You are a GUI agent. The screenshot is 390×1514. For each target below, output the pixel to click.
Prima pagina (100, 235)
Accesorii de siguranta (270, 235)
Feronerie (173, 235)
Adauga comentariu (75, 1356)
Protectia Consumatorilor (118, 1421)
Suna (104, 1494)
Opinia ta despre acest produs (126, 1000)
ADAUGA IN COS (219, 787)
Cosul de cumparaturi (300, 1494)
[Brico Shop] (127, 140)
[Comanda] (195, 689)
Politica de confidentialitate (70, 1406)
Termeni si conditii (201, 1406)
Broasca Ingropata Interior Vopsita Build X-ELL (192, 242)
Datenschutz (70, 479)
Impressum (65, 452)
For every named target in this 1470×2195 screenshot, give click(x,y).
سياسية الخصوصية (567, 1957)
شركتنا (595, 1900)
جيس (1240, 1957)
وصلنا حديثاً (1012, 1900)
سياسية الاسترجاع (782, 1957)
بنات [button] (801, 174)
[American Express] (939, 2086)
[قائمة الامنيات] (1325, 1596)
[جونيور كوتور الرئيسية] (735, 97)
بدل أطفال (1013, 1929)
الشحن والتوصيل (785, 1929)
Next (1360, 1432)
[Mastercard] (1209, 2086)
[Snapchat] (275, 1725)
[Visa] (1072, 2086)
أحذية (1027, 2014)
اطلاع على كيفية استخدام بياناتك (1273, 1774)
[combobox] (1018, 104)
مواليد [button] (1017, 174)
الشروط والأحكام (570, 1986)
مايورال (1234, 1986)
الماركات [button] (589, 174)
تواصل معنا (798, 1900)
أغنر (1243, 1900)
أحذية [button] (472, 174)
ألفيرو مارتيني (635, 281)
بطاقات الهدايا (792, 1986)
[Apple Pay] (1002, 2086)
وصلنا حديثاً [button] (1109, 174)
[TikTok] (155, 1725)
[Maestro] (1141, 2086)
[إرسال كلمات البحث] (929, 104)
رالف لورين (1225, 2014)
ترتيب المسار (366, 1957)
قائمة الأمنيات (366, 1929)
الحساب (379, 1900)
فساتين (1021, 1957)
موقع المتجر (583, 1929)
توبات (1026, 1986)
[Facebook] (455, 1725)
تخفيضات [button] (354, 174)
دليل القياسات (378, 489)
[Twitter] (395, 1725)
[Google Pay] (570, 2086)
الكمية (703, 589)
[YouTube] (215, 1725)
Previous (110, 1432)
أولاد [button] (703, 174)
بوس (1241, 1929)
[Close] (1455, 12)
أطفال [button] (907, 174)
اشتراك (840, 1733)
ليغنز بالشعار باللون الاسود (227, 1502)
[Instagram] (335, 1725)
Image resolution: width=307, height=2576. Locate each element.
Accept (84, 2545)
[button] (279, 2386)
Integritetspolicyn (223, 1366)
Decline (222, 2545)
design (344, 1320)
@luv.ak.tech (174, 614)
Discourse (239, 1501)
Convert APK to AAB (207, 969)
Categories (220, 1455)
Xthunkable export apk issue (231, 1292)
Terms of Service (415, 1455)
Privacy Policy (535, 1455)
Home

- _What the task requires_
Your answer should consist of the material above, written out word for word.

- _Written response_
You are a GUI agent. The screenshot is 390×1514. For each target below, output the pixel to click.
Prima pagina (100, 235)
Accesorii de siguranta (270, 235)
Feronerie (173, 235)
Adauga comentariu (75, 1356)
Protectia Consumatorilor (118, 1421)
Suna (104, 1494)
Opinia ta despre acest produs (126, 1000)
ADAUGA IN COS (219, 787)
Cosul de cumparaturi (300, 1494)
[Brico Shop] (127, 140)
[Comanda] (195, 689)
Politica de confidentialitate (70, 1406)
Termeni si conditii (201, 1406)
Broasca Ingropata Interior Vopsita Build X-ELL (192, 242)
Datenschutz (70, 479)
Impressum (65, 452)
For every named target in this 1470×2195 screenshot, give click(x,y).
سياسية الخصوصية (567, 1957)
شركتنا (595, 1900)
جيس (1240, 1957)
وصلنا حديثاً (1012, 1900)
سياسية الاسترجاع (782, 1957)
بنات [button] (801, 174)
[American Express] (939, 2086)
[قائمة الامنيات] (1325, 1596)
[جونيور كوتور الرئيسية] (735, 97)
بدل أطفال (1013, 1929)
الشحن والتوصيل (785, 1929)
Next (1360, 1432)
[Mastercard] (1209, 2086)
[Snapchat] (275, 1725)
[Visa] (1072, 2086)
أحذية (1027, 2014)
اطلاع على كيفية استخدام بياناتك (1273, 1774)
[combobox] (1018, 104)
مواليد [button] (1017, 174)
الشروط والأحكام (570, 1986)
مايورال (1234, 1986)
الماركات [button] (589, 174)
تواصل معنا (798, 1900)
أغنر (1243, 1900)
أحذية [button] (472, 174)
ألفيرو مارتيني (635, 281)
بطاقات الهدايا (792, 1986)
[Apple Pay] (1002, 2086)
وصلنا حديثاً [button] (1109, 174)
[TikTok] (155, 1725)
[Maestro] (1141, 2086)
[إرسال كلمات البحث] (929, 104)
رالف لورين (1225, 2014)
ترتيب المسار (366, 1957)
قائمة الأمنيات (366, 1929)
الحساب (379, 1900)
فساتين (1021, 1957)
موقع المتجر (583, 1929)
توبات (1026, 1986)
[Facebook] (455, 1725)
تخفيضات [button] (354, 174)
دليل القياسات (378, 489)
[Twitter] (395, 1725)
[Google Pay] (570, 2086)
الكمية (703, 589)
[YouTube] (215, 1725)
Previous (110, 1432)
أولاد [button] (703, 174)
بوس (1241, 1929)
[Close] (1455, 12)
أطفال [button] (907, 174)
اشتراك (840, 1733)
ليغنز بالشعار باللون الاسود (227, 1502)
[Instagram] (335, 1725)
Image resolution: width=307, height=2576. Locate each element.
Accept (84, 2545)
[button] (279, 2386)
Integritetspolicyn (223, 1366)
Decline (222, 2545)
design (344, 1320)
@luv.ak.tech (174, 614)
Discourse (239, 1501)
Convert APK to AAB (207, 969)
Categories (220, 1455)
Xthunkable export apk issue (231, 1292)
Terms of Service (415, 1455)
Privacy Policy (535, 1455)
Home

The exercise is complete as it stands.